Your task — In the records, reproduce the lines from the line containing "Describe the element at coordinates (908, 369)" up to and including the line containing "third notification item", replacing "Describe" with "Identify" and leaving everything else unchanged. Return only those lines.

Stored data —
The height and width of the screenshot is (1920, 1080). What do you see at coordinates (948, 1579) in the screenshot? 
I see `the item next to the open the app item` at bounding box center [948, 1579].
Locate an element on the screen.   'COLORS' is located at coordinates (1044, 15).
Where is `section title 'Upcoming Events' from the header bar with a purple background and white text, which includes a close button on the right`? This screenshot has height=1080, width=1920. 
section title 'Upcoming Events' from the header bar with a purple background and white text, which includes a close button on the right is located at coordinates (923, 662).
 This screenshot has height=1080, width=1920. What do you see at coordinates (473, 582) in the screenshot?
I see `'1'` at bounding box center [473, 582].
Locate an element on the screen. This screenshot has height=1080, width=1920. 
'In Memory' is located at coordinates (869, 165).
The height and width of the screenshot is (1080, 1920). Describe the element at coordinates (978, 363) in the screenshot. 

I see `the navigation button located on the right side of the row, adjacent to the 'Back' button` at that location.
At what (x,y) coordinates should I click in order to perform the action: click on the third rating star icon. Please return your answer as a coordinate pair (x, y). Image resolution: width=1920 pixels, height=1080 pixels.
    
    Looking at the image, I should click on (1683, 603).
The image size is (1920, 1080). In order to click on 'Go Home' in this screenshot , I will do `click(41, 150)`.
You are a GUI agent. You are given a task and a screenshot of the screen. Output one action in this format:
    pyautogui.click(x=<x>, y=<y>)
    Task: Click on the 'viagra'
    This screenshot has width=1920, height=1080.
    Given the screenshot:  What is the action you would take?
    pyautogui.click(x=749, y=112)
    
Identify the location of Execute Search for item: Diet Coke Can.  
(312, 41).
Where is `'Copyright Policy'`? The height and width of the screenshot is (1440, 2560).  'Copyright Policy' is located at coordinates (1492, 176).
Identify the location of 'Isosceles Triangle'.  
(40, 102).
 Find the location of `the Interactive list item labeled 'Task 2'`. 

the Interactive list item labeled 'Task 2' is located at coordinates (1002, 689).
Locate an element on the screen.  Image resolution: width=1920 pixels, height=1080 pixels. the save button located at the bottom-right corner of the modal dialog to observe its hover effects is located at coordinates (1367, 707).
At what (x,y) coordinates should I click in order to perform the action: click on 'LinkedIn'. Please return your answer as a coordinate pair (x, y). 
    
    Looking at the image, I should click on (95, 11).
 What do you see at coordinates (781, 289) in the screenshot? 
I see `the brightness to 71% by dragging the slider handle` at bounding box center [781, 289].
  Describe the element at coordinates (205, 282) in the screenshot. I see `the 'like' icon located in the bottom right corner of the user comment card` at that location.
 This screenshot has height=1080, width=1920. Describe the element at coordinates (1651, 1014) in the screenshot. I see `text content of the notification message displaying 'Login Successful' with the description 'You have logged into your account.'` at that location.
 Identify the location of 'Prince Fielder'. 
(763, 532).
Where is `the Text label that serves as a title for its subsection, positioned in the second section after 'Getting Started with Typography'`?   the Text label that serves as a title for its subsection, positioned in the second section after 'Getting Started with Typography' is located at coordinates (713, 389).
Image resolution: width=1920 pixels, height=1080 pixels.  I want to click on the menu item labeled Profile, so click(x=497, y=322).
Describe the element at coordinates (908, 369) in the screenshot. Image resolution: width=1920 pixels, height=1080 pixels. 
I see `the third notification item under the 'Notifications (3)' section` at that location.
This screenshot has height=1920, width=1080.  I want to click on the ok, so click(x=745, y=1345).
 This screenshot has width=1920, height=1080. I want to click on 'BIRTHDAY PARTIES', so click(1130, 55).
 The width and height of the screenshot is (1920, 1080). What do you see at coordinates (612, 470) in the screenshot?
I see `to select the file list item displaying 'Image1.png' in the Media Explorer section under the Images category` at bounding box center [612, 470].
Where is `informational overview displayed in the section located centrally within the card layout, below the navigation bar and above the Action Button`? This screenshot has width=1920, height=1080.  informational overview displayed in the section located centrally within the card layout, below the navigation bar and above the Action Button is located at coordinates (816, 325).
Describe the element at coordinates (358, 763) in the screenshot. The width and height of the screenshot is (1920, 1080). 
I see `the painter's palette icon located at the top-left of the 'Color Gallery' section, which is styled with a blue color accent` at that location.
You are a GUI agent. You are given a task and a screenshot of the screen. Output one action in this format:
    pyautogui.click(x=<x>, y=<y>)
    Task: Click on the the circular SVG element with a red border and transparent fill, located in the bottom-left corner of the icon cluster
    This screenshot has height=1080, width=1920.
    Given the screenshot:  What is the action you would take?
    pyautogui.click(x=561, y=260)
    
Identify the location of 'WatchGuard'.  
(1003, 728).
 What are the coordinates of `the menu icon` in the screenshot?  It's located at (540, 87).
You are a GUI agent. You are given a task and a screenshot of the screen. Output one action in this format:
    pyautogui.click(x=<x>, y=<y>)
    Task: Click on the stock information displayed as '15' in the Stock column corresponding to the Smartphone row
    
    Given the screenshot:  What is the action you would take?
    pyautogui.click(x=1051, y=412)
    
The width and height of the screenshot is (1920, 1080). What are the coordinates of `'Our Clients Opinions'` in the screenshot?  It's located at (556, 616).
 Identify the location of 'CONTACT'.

Exercise result —
Identify the element at coordinates (908, 369) in the screenshot. Image resolution: width=1920 pixels, height=1080 pixels. 
I see `the third notification item under the 'Notifications (3)' section` at that location.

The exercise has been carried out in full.